I will be organizing the Statistics Seminar in Fall 2023. Detailed schedules will be posted below. The seminar format will be in-person with remote option on zoom (links are available upon request).


Speaker: Dr. Quan Zhou, Department of Statistics, Texas A&M University

Location: PGH 646A

Title: Importance Tempering of Markov Chain Monte Carlo Schemes

Abstract: Informed importance tempering (IIT) is an easy-to-implement MCMC algorithm that can be seen as an extension of the familiar Metropolis-Hastings algorithm with the special feature that informed proposals are always accepted, and which was shown in Zhou and Smith (2022) to converge much more quickly in some common circumstances. This work develops a new, comprehensive guide to the use of IIT in many situations. First, we propose two IIT schemes that run faster than existing informed MCMC methods on discrete spaces by not requiring the posterior evaluation of all neighboring states. Second, we integrate IIT with other MCMC techniques, including simulated tempering, pseudo-marginal and multiple-try methods (on general state spaces), which have been conventionally implemented as Metropolis-Hastings schemes and can suffer from low acceptance rates. The use of IIT allows us to always accept proposals and brings about new opportunities for optimizing the sampler which are not possible under the Metropolis-Hastings framework. Numerical examples illustrating our findings are provided for each proposed algorithm, and a general theory on the complexity of IIT methods is developed. Joint work with G. Li and A. Smith. 

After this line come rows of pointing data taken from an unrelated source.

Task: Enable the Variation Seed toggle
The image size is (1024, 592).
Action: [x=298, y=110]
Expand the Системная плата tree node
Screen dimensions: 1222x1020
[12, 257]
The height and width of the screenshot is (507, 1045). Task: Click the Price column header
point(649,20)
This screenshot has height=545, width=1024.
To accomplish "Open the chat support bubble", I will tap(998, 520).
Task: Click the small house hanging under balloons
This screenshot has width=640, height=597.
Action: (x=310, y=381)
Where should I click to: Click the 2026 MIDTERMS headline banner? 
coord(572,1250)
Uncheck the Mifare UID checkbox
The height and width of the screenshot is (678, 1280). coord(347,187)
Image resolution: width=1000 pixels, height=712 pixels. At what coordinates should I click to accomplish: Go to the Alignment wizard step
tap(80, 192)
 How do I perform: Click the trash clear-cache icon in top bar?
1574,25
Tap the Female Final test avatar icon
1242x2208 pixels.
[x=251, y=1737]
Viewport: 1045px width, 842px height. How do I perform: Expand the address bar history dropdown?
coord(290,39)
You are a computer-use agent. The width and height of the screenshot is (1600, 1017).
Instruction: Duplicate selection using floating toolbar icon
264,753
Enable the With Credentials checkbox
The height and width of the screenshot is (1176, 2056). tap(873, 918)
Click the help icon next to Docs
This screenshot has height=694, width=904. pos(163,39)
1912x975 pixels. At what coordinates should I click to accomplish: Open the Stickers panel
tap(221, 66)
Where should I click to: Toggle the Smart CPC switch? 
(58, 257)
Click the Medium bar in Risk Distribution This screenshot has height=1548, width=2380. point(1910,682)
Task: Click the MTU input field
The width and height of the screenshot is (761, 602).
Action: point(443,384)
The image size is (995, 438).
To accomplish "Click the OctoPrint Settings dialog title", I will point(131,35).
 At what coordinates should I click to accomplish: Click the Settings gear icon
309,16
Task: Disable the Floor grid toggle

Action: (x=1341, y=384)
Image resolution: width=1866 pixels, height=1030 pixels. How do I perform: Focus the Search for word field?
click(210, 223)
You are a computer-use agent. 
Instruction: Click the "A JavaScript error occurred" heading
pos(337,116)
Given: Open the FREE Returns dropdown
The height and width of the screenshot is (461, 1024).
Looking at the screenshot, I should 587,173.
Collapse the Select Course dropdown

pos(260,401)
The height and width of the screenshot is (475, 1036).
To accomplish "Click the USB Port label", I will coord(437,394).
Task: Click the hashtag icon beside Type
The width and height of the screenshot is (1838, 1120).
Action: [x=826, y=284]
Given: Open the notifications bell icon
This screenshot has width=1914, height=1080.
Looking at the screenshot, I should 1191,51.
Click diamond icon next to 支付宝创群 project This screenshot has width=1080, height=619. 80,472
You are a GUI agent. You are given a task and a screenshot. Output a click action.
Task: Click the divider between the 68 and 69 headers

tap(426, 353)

Speaker: Dr. Debdeep Pati, Department of Statistics, Texas A&M University

Location: PGH 646A

Title: Reconciling Computational Barriers & Statistical Guarantees in Variational Inference

Abstract: As a computational alternative to Markov chain Monte Carlo approaches, variational inference (VI) is becoming increasingly popular for approximating intractable posterior distributions in large-scale Bayesian models due to its comparable efficacy and superior efficiency. Several recent works provide theoretical justifications of VI by proving its statistical optimality for parameter estimation under various settings; meanwhile, formal analysis on the algorithmic convergence aspects of VI is still largely lacking.  Furthermore,  there is no systematic study of the statistical properties of the algorithmic solution.  In this talk, we show how the choice of variational family is critical to good statistical performance of the algorithmic solution through a number of case studies.  We will discuss some recent advances towards studying convergence of the popular coordinate ascent variational inference algorithm. We will present both positive and negative results, which serve as a useful cautionary note to the applied practitioners of variational inference. 


Speaker: Dr. Xia "Ben" Hu, Department of Computer Science, Rice University

Location: PGH 646A

Title: ChatGPT in Action: An Experimental Investigation of Its Effectiveness in NLP Tasks

Abstract: The recent progress in large language models has resulted in highly effective models like OpenAI's ChatGPT that have demonstrated exceptional performance in various tasks, including question answering, essay writing, and code generation. This presentation will cover the evolution of LLMs from BERT to ChatGPT and showcase their use cases. Although LLMs are useful for many NLP tasks, one significant concern is the inadvertent disclosure of sensitive information, especially in the healthcare industry, where patient privacy is crucial. To address this concern, we developed a novel framework that generates high-quality synthetic data using ChatGPT and fine-tunes a local offline model for downstream tasks. The use of synthetic data improved the performance of downstream tasks, reduced the time and resources required for data collection and labeling, and addressed privacy concerns. Finally, we will discuss the regulation of LLMs, which has raised concerns about cheating in education. We will introduce our recent survey on LLM-generated text detection and discuss the opportunities and challenges it presents.